Chima Nwaogazi

Personal information
- Full name: Chimaobi Nwaogazi
- Date of birth: 27 November 1979 (age 46)
- Place of birth: Nigeria
- Position: Striker

Senior career*
- Years: Team / Apps / (Gls)
- Udoji United F.C.
- 2003: Fawkner Blues / 16 / (8)
- 2003–2004: Wollongong Wolves FC
- 2004–2005: Marconi Stallions FC
- 2005: Geylang United
- 20??–2007: Wollongong Wolves FC

= Chimaobi Nwaogazi =

Nigerian footballer (born 1979)

Chimaobi Nwaogazi (born 27 November 1979 in Nigeria) is a Nigerian former footballer who is last known to have played for Wollongong Wolves of the Australian lower leagues.

==Career==

===Australia===

Although despondent over the death of his father and brother in late 2003, Nwaogazi adapted to Australia well, finding the net in six straight games for Wollongong Wolves, almost equalling the National Soccer League record held by Damian Mori.
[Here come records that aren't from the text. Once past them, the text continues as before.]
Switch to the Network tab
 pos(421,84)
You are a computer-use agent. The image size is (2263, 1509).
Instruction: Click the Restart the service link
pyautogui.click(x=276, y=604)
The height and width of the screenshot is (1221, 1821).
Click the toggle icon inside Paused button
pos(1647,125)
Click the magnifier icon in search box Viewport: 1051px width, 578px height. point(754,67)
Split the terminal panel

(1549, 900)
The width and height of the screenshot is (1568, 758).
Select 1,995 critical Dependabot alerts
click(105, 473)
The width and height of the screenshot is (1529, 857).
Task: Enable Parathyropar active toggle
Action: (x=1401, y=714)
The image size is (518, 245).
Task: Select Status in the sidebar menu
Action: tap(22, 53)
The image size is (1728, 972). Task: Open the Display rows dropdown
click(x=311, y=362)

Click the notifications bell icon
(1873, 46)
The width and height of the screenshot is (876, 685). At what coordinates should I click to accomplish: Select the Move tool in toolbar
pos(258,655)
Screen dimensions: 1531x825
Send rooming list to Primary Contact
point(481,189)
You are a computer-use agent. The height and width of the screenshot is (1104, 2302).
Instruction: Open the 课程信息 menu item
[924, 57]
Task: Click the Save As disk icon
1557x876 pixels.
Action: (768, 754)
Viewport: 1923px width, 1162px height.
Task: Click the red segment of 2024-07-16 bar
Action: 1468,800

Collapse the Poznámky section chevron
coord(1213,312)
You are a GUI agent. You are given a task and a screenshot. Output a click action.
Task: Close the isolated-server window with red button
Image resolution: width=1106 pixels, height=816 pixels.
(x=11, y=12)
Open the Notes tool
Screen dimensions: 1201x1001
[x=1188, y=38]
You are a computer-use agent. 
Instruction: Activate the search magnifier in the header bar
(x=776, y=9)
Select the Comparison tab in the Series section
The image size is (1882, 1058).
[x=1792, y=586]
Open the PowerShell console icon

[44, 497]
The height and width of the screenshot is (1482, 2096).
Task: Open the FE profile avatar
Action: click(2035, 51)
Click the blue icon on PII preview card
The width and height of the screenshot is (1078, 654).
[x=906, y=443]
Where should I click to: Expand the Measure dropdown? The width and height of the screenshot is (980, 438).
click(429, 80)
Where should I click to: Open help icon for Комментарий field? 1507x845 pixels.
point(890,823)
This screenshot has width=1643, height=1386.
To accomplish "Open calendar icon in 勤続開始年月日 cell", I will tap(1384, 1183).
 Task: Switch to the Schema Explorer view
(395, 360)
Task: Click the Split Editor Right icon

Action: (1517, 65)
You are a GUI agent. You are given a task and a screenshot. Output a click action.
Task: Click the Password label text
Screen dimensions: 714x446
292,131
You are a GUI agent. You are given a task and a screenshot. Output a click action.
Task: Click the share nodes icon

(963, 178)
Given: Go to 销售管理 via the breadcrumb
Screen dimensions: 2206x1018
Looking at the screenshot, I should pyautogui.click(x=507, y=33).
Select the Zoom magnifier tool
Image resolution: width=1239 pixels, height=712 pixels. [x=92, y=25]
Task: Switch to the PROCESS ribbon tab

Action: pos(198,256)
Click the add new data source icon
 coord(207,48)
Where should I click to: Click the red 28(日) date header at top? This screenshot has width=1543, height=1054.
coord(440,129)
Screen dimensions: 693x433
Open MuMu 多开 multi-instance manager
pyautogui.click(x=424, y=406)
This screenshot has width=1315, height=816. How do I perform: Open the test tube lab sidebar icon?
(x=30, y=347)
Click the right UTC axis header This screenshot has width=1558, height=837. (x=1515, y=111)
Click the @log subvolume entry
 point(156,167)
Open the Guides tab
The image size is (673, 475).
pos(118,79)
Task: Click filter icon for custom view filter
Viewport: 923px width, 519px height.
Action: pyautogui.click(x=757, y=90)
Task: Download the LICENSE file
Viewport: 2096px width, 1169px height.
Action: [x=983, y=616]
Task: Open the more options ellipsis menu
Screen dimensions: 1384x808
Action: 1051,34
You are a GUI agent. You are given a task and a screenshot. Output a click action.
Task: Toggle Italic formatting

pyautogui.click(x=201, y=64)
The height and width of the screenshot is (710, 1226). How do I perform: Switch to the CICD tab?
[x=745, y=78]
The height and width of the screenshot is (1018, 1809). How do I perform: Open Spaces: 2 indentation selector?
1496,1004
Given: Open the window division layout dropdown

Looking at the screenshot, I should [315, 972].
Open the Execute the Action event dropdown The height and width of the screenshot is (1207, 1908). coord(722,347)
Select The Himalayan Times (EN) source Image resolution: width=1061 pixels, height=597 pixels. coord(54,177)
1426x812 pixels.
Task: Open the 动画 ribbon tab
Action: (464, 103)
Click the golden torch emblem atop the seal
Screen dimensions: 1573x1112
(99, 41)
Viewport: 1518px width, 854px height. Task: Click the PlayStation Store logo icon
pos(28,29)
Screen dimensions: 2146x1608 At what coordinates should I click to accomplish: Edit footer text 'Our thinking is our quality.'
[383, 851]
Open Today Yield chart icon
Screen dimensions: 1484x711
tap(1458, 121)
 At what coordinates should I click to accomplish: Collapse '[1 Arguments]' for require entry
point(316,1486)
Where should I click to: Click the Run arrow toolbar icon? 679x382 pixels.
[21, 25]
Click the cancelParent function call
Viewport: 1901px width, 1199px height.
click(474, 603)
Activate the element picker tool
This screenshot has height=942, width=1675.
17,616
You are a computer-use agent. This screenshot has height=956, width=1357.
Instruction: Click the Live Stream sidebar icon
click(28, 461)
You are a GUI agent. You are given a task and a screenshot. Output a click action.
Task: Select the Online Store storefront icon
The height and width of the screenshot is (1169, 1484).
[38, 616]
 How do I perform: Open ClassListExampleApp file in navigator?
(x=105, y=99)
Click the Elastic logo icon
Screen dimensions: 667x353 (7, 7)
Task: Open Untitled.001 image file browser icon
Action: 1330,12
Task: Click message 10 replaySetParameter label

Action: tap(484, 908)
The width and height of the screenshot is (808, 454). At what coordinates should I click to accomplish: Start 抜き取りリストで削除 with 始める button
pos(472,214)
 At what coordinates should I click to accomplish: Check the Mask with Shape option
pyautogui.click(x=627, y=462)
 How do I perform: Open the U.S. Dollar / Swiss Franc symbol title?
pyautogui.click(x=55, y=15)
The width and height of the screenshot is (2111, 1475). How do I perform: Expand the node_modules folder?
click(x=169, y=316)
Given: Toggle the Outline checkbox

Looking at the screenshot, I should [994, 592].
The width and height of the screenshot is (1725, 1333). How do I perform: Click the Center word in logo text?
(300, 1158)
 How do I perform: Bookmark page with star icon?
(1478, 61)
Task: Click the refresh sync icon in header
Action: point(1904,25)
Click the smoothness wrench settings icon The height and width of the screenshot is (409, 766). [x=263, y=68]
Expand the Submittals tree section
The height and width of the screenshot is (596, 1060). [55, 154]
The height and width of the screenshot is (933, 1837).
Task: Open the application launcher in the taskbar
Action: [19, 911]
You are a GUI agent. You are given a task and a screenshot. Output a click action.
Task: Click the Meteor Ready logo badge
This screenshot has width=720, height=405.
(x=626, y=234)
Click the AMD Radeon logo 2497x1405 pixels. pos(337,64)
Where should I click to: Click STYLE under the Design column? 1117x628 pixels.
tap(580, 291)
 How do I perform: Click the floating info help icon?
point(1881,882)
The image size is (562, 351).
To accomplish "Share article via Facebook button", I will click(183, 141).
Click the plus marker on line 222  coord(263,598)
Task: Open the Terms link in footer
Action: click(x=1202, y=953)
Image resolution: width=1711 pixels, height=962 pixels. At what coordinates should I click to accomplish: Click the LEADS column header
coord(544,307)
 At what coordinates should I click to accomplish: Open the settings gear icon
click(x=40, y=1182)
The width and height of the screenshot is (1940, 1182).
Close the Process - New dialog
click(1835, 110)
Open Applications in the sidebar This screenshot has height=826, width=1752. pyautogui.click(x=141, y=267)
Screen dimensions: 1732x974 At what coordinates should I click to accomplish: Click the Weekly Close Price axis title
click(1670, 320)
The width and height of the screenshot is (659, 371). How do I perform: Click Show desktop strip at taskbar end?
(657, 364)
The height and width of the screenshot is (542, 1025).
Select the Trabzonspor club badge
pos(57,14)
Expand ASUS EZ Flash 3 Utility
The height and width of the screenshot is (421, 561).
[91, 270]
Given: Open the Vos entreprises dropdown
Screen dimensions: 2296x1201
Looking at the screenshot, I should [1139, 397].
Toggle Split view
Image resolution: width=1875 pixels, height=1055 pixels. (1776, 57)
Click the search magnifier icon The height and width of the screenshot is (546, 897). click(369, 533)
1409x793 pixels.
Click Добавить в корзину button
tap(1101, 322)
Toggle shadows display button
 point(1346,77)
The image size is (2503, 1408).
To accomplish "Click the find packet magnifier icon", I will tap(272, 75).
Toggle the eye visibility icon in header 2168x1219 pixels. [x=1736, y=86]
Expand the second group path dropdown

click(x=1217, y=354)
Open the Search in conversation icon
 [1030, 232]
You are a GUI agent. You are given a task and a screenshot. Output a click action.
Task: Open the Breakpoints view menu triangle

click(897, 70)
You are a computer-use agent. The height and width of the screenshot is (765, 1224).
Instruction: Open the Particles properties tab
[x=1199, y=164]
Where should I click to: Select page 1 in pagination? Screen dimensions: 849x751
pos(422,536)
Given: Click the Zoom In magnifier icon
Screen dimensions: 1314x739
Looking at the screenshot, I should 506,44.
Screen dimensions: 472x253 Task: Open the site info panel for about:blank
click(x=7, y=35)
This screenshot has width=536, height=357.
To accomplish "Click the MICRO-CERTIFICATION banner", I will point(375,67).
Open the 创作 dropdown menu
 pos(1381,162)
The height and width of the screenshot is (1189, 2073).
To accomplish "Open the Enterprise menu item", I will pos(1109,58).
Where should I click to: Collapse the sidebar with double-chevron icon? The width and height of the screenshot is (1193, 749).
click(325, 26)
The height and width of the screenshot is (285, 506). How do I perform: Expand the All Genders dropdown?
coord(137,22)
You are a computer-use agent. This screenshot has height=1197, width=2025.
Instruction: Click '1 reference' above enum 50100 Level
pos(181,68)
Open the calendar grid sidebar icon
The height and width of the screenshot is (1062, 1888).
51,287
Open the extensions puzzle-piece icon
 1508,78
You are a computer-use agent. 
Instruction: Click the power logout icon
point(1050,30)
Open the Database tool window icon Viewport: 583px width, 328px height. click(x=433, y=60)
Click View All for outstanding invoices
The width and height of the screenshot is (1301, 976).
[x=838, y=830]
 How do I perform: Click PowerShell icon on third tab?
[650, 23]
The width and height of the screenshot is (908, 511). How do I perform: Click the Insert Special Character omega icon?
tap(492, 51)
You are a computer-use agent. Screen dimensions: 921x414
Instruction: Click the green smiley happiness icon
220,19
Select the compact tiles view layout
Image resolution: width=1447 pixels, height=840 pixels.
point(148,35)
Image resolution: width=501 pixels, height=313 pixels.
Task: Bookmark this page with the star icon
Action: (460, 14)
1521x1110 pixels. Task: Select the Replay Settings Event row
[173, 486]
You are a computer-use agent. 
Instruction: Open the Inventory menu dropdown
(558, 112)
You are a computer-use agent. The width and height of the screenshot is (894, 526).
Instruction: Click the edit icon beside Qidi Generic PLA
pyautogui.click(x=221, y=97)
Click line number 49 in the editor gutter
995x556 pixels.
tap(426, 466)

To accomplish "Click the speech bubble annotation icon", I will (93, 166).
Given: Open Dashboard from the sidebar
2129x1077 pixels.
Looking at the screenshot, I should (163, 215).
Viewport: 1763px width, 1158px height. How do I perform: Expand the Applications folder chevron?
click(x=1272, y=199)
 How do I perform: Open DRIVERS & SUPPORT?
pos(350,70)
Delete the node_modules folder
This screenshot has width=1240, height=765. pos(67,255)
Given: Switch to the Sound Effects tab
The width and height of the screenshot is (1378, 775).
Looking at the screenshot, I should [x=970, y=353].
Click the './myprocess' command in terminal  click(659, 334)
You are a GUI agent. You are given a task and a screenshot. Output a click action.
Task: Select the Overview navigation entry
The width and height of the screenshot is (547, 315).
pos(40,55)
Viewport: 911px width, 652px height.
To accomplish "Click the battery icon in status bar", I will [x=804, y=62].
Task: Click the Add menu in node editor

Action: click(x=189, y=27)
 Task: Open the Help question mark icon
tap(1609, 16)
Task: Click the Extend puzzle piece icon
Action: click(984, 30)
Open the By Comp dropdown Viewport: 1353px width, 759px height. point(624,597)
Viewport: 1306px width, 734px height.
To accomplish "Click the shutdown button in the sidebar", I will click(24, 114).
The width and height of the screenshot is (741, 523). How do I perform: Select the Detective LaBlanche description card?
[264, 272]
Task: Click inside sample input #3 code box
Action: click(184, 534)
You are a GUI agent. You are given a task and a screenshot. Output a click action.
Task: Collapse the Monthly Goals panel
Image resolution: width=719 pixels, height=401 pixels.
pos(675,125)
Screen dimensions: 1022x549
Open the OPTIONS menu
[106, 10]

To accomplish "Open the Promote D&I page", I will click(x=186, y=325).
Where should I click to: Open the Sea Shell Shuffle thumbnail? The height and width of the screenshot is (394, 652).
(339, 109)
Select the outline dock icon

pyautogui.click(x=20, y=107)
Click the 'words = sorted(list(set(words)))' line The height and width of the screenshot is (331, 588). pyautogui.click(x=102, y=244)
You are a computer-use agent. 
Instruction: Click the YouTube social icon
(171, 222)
He ended up tying the record, scoring his 7th the next round.

===Singapore===

One of Geylang United's foreigners for the 2005 S.League, the Nigerian striker came to the club with high expectations, impressing with his form during pre-season. However, making his debut in a 4-4 draw with Home United, he failed to find the net by his third outing. Even then, coach Scott O'Donell put his faith on Nwaogazi but he left in mid-season.